## What is required
Print the lines of the records exactly, starting at the first line and stopping after the line that contains "Looking at the image, I should click on (42, 194).".

## Data shown
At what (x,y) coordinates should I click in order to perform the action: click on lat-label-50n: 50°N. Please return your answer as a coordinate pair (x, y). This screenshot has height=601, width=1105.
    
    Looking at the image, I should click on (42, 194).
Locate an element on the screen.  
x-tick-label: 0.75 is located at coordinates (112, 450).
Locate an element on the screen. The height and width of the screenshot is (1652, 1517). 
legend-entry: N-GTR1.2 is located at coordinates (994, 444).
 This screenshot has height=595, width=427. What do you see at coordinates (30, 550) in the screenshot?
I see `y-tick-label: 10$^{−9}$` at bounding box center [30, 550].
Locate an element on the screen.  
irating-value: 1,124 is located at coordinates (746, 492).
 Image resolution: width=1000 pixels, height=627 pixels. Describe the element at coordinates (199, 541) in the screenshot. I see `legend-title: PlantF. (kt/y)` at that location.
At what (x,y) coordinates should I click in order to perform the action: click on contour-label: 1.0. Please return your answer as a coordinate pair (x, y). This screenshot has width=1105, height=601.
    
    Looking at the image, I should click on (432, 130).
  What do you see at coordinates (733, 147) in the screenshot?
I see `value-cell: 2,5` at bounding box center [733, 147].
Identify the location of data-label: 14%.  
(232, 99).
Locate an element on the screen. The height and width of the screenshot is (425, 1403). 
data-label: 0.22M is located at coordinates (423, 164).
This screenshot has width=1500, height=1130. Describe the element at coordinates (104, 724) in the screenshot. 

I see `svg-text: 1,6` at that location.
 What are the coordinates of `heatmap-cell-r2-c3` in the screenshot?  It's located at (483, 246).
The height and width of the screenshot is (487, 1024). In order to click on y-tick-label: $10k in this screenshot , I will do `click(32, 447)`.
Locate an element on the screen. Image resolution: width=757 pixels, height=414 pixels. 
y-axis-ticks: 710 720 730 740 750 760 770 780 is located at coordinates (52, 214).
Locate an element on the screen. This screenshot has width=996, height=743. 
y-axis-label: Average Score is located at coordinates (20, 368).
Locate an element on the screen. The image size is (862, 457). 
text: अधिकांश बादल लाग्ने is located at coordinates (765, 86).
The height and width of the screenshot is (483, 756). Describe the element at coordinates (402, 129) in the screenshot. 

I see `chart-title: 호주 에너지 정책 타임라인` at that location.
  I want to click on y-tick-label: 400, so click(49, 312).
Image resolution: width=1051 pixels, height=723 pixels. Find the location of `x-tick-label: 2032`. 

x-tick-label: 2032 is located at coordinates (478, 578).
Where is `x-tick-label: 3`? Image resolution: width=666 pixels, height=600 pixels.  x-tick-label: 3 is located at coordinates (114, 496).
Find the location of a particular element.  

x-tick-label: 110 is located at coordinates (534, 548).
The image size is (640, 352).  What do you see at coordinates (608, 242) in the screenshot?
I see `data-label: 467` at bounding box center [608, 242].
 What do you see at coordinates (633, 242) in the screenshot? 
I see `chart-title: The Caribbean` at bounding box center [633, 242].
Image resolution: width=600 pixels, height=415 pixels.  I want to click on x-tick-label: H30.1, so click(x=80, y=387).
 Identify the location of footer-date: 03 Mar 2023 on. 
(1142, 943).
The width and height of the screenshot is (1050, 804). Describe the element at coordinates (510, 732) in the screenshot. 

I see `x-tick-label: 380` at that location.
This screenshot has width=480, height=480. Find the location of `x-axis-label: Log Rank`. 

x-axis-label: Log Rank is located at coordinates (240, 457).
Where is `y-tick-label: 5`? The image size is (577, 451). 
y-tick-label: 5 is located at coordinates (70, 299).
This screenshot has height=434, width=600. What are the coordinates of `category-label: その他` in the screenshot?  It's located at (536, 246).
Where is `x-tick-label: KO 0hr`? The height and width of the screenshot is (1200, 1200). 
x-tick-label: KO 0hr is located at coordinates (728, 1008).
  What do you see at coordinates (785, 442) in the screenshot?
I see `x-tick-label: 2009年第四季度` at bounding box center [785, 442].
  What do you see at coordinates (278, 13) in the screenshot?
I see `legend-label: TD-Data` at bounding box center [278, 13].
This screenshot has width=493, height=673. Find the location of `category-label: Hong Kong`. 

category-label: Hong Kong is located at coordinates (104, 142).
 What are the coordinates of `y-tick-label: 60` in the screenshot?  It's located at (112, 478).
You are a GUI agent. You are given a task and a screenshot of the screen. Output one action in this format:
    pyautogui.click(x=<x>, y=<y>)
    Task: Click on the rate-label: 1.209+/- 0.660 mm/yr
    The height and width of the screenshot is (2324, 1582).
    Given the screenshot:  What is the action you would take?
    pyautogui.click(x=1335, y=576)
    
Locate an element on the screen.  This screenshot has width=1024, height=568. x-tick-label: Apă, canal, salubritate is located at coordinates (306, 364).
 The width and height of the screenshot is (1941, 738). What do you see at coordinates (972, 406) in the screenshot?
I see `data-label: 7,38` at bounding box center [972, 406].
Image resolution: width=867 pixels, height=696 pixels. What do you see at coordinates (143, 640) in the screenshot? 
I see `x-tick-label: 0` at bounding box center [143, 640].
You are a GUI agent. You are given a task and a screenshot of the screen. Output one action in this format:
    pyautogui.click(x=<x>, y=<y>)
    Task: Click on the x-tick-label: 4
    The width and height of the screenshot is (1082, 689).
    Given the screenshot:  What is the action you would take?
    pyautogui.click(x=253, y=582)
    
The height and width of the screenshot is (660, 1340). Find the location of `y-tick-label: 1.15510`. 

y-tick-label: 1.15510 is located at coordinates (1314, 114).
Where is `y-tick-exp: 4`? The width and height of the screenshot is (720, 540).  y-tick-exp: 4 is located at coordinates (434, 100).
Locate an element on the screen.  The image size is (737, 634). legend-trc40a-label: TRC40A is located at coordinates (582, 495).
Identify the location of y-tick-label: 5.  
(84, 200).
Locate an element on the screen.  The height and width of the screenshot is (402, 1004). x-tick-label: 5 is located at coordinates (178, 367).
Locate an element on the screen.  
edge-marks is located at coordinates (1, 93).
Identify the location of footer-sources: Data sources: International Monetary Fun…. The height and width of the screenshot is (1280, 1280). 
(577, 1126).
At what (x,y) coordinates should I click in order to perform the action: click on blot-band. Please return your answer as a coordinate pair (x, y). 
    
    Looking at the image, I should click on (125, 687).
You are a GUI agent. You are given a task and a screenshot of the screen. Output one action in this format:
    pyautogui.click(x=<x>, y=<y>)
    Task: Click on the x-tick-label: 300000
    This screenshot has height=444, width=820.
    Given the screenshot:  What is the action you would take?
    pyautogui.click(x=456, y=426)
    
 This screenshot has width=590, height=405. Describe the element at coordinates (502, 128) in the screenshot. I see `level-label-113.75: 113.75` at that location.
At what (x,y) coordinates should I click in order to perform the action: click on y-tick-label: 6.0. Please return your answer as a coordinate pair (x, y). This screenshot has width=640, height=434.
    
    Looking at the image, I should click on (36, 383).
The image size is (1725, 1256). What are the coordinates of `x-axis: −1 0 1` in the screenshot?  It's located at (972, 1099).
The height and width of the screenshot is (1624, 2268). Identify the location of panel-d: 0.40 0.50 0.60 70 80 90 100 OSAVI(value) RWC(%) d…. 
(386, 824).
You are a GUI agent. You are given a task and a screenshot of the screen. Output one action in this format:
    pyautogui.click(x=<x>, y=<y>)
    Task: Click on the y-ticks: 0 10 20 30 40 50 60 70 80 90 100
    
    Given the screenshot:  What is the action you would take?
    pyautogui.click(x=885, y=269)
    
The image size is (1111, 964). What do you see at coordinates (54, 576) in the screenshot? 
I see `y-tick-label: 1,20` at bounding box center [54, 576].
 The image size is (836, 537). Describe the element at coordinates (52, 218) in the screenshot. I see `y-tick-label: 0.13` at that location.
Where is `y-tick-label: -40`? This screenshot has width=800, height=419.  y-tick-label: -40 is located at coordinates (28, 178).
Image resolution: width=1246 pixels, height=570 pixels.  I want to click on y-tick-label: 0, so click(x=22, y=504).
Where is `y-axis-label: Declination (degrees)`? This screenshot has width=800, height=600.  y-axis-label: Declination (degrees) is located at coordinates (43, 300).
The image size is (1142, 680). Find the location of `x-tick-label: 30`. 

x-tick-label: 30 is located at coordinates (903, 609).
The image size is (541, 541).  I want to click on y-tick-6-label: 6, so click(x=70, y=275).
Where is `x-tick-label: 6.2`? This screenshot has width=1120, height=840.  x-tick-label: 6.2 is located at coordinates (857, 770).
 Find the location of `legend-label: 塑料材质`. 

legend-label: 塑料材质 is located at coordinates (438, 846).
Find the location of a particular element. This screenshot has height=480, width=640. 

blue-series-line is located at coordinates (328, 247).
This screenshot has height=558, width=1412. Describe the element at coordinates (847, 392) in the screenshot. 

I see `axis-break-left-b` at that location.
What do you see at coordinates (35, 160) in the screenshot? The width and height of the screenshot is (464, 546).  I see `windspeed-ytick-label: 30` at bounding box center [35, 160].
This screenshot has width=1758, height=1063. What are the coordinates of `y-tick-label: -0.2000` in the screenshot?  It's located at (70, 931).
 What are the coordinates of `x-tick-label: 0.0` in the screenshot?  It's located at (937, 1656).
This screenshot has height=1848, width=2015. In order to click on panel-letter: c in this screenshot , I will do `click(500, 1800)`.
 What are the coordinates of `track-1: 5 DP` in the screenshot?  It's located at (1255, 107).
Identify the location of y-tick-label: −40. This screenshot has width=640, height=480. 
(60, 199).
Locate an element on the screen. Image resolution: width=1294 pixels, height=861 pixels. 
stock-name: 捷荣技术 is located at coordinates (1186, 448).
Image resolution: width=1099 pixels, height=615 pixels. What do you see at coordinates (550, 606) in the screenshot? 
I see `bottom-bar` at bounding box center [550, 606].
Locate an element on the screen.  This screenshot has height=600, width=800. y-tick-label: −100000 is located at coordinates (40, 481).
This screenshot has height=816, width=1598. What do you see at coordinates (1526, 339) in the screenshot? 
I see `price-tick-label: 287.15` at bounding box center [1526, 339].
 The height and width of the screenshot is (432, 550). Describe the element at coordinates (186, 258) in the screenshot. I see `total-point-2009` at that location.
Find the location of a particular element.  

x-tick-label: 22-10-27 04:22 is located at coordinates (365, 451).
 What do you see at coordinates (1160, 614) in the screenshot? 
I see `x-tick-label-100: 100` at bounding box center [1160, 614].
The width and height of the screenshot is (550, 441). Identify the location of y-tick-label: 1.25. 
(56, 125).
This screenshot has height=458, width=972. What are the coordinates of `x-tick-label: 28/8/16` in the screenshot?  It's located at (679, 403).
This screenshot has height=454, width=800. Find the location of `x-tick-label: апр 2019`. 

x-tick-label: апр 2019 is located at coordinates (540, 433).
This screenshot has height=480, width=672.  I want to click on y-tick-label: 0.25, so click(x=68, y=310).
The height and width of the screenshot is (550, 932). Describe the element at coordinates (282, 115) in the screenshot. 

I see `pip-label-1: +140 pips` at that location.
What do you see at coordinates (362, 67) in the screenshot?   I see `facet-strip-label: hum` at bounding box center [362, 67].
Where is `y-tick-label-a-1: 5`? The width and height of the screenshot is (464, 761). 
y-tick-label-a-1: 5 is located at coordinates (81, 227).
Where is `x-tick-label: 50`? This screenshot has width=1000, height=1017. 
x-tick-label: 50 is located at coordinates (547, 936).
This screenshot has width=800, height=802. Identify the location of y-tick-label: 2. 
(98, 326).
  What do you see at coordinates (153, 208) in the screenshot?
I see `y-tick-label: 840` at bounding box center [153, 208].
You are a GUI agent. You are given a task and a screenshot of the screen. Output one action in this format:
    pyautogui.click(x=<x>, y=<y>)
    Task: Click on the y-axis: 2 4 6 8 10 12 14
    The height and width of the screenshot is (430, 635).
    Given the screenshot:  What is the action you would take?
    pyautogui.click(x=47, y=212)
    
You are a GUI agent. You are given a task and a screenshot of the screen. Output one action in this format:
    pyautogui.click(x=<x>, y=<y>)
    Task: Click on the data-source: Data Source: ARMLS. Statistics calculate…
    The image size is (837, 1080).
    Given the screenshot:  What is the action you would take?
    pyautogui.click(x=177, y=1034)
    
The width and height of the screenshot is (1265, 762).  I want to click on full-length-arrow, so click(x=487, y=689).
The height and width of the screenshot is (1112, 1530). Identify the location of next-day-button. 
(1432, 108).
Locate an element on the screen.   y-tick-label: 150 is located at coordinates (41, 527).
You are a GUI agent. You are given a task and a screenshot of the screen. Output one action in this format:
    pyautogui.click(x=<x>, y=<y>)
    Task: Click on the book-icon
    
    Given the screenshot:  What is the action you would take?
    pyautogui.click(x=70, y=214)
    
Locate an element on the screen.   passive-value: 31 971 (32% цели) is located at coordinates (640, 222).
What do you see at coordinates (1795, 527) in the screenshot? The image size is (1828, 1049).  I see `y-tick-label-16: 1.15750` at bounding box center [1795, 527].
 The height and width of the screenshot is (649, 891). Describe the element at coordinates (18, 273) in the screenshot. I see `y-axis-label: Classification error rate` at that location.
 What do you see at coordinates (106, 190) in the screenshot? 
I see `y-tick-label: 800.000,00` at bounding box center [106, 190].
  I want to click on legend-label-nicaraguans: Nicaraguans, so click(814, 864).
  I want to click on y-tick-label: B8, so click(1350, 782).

## Task answer
At what (x,y) coordinates should I click in order to perform the action: click on lat-label-50n: 50°N. Please return your answer as a coordinate pair (x, y). This screenshot has height=601, width=1105.
    
    Looking at the image, I should click on (42, 194).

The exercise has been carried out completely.